*Required work*:
A. In the passage about Libita Sibungu, where is the British Geological Survey archive that she visited?
B. Decide whether each statement agrees with the passage about Libita Sibungu, and quote the words from it that settle each one: (i) Radar commissioned Deep Recovery. (ii) Sibungu's research for Deep Recovery focused on limestone. (iii) Sibungu's family history spans Cornwall and Namibia.

----- Passage provided -----

Libita Sibungu

Libita Sibungu 2

(Photo credit: Becky Tyrrell)

Artist Libita Sibungu was commissioned by Radar to develop the work Deep Recovery (2023). As part of the initial research for this work, she visited the British Geological Survey archive at Keyworth, Nottinghamshire. The archive reflects the organisation’s colonial history, containing details of its many overseas operations through which potentially valuable mineral resources across the globe were meticulously mapped and recorded. Deep Recovery continues Sibungu's ongoing research into mining and its connections both with a wider colonial history and her own family history across Cornwall and Namibia. Responding to her immediate location in Penzance, Sibungu's research focused on granite; considering its magmic formation and connections to ritual practices in counterpoint to the processes of scientific categorisation demanded by the archive. You can read more about Deep Recovery here.

----- Material provided -----

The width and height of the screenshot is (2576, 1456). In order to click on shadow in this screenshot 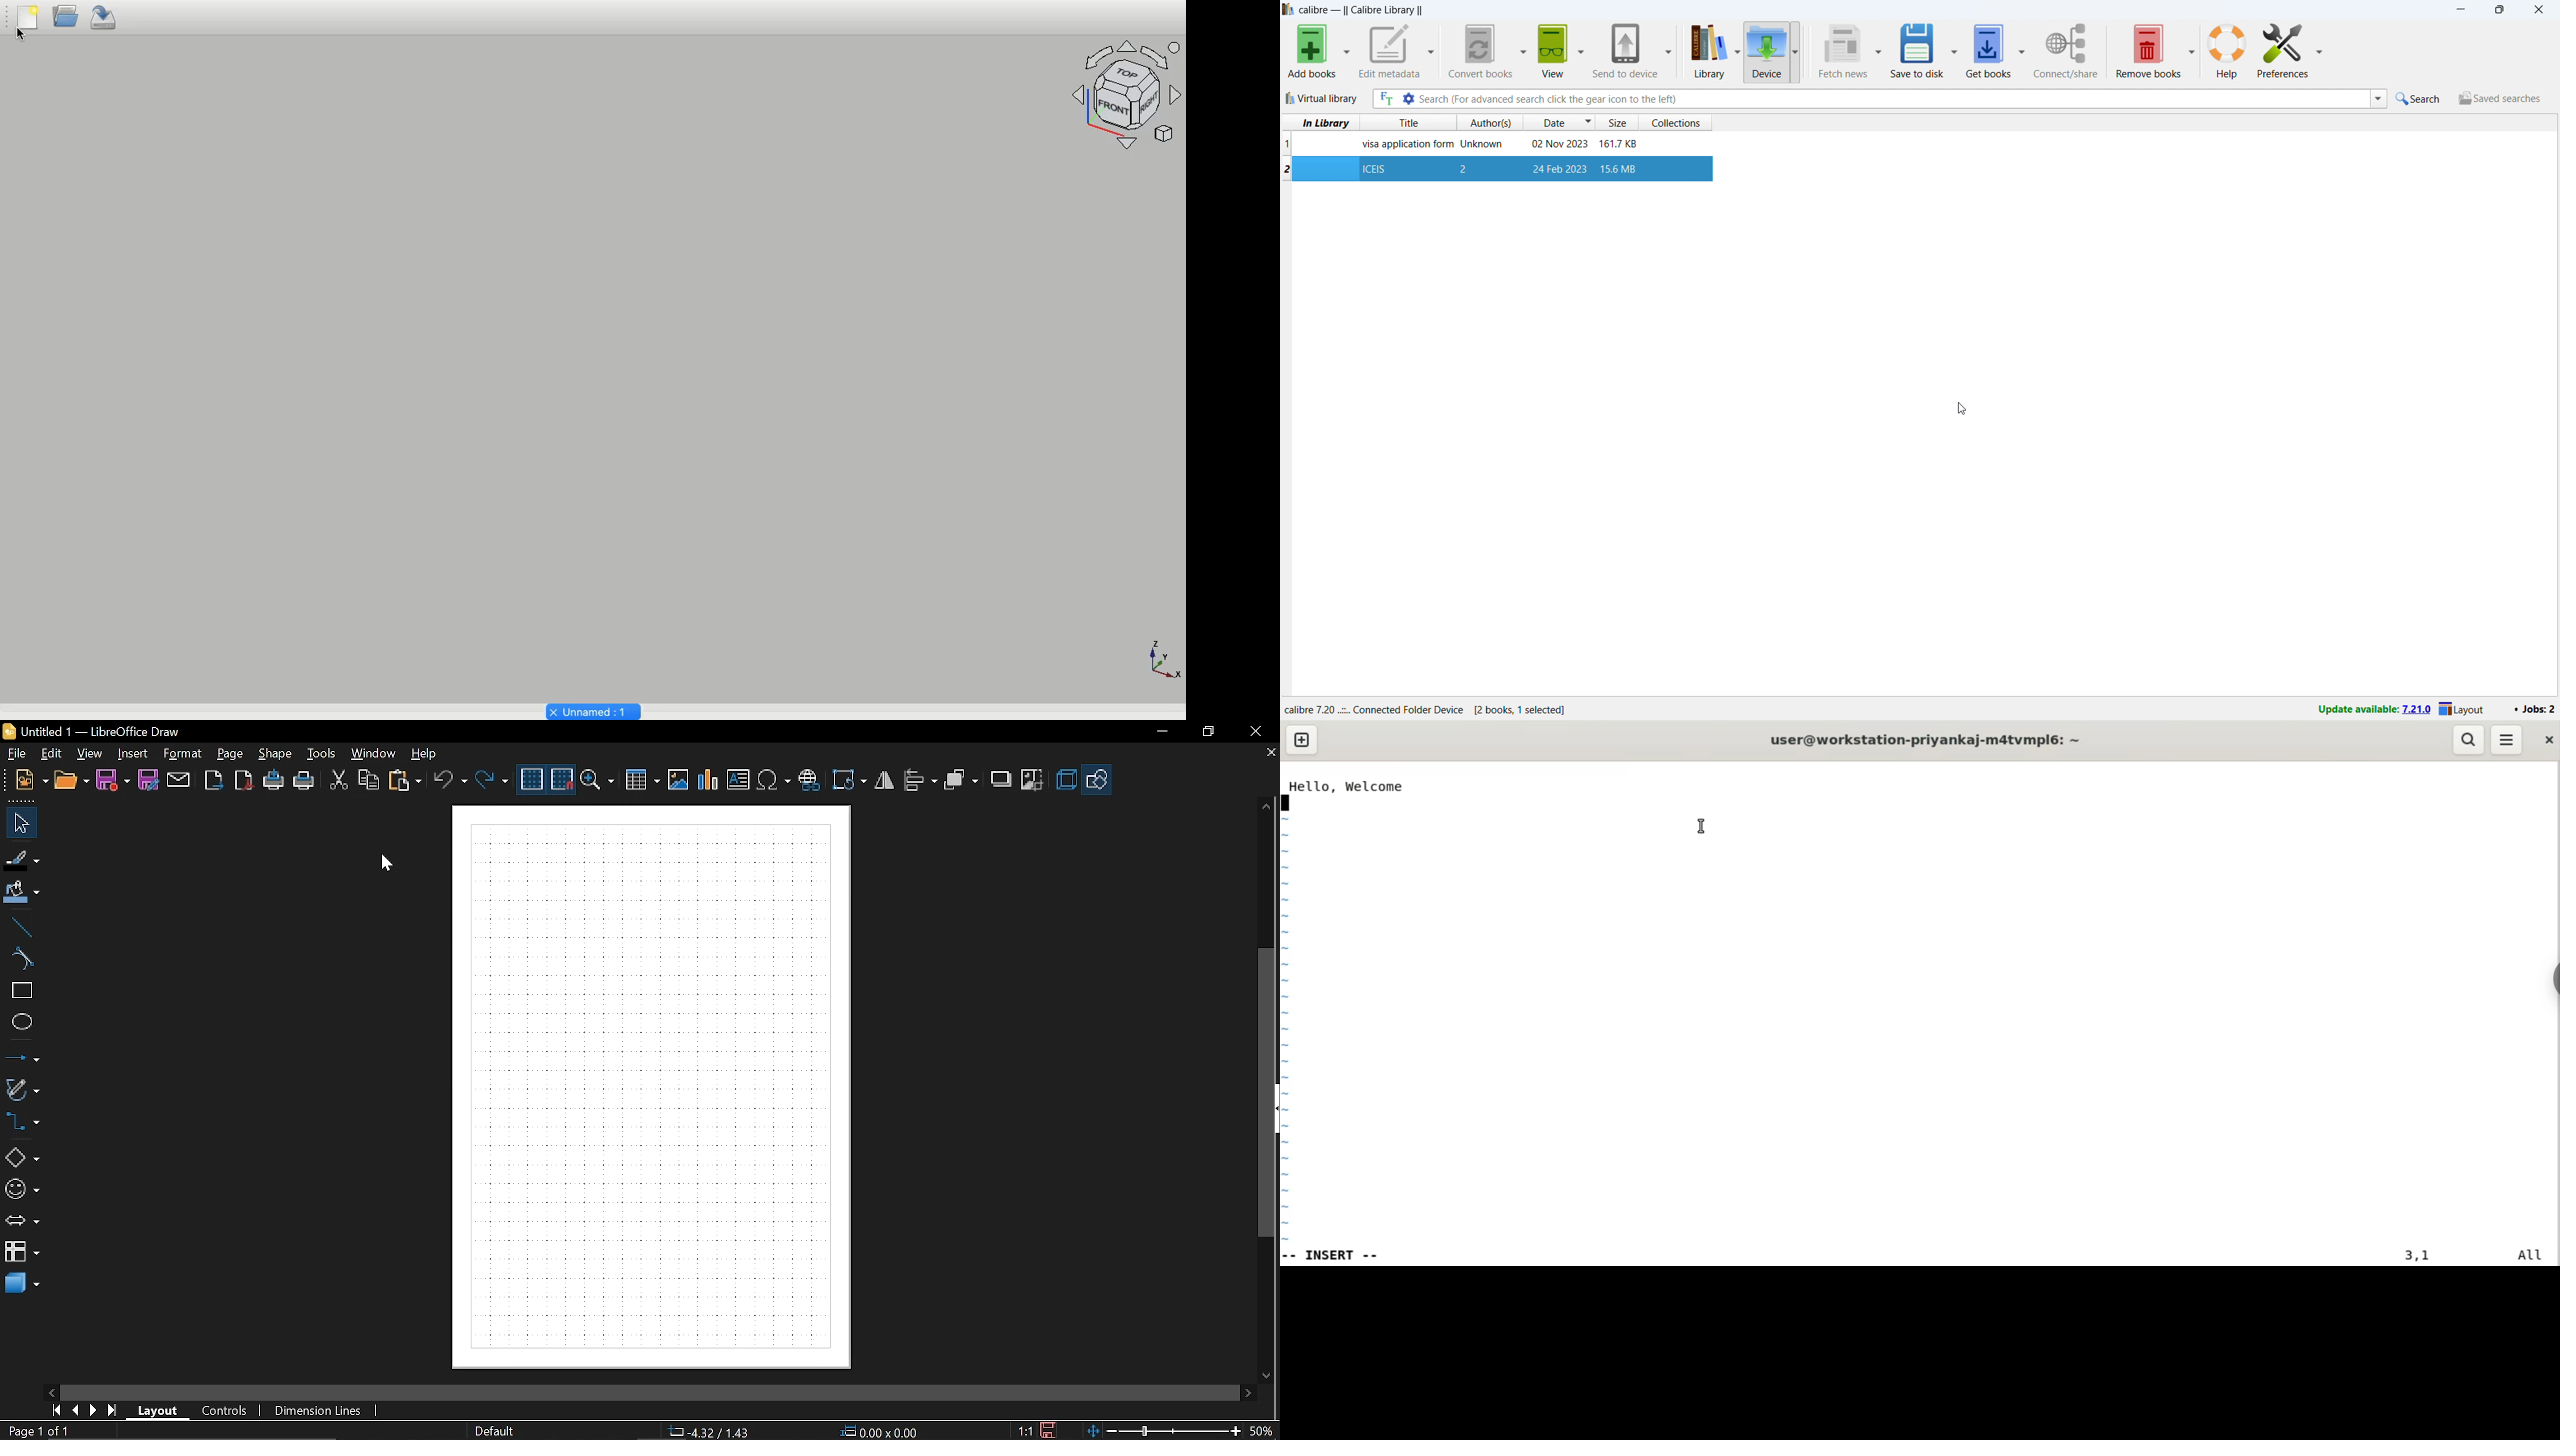, I will do `click(1001, 780)`.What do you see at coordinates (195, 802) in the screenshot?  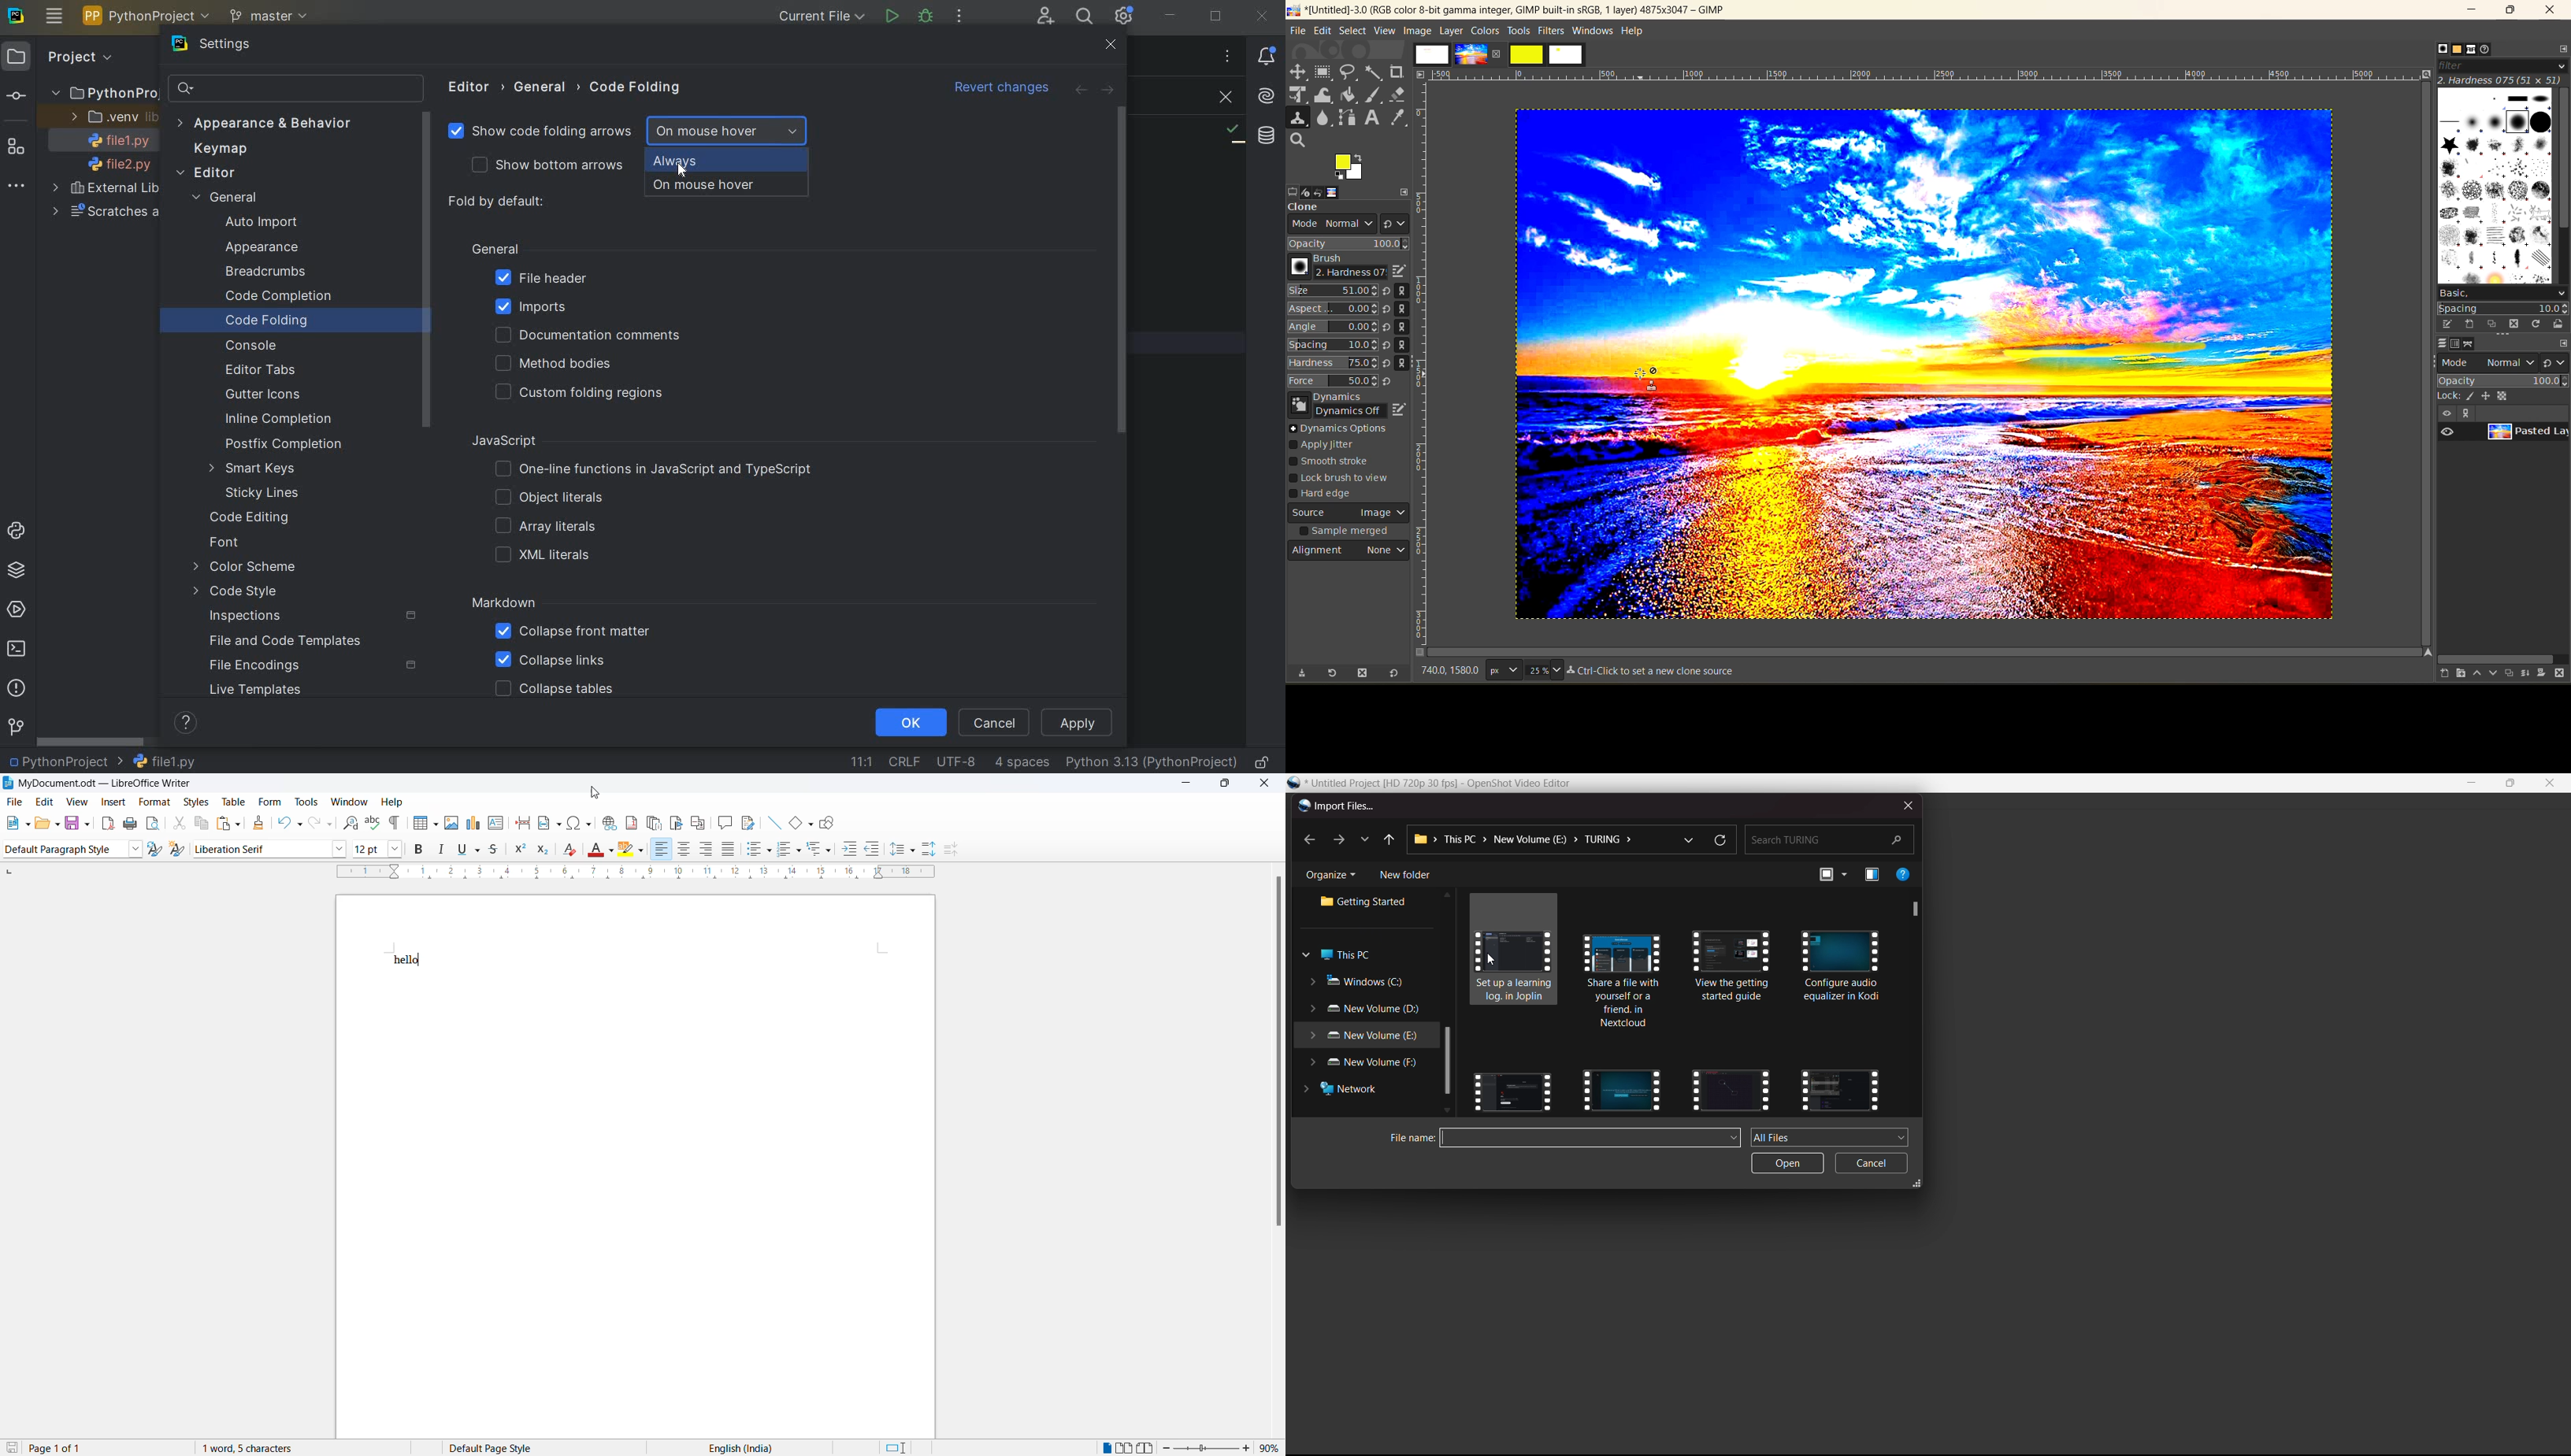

-----

*Final results*:
A. Keyworth, Nottinghamshire.

B.
(i) Yes: "Artist Libita Sibungu was commissioned by Radar to develop the work Deep Recovery (2023)."
(ii) No: "Sibungu's research focused on granite"
(iii) Yes: "her own family history across Cornwall and Namibia"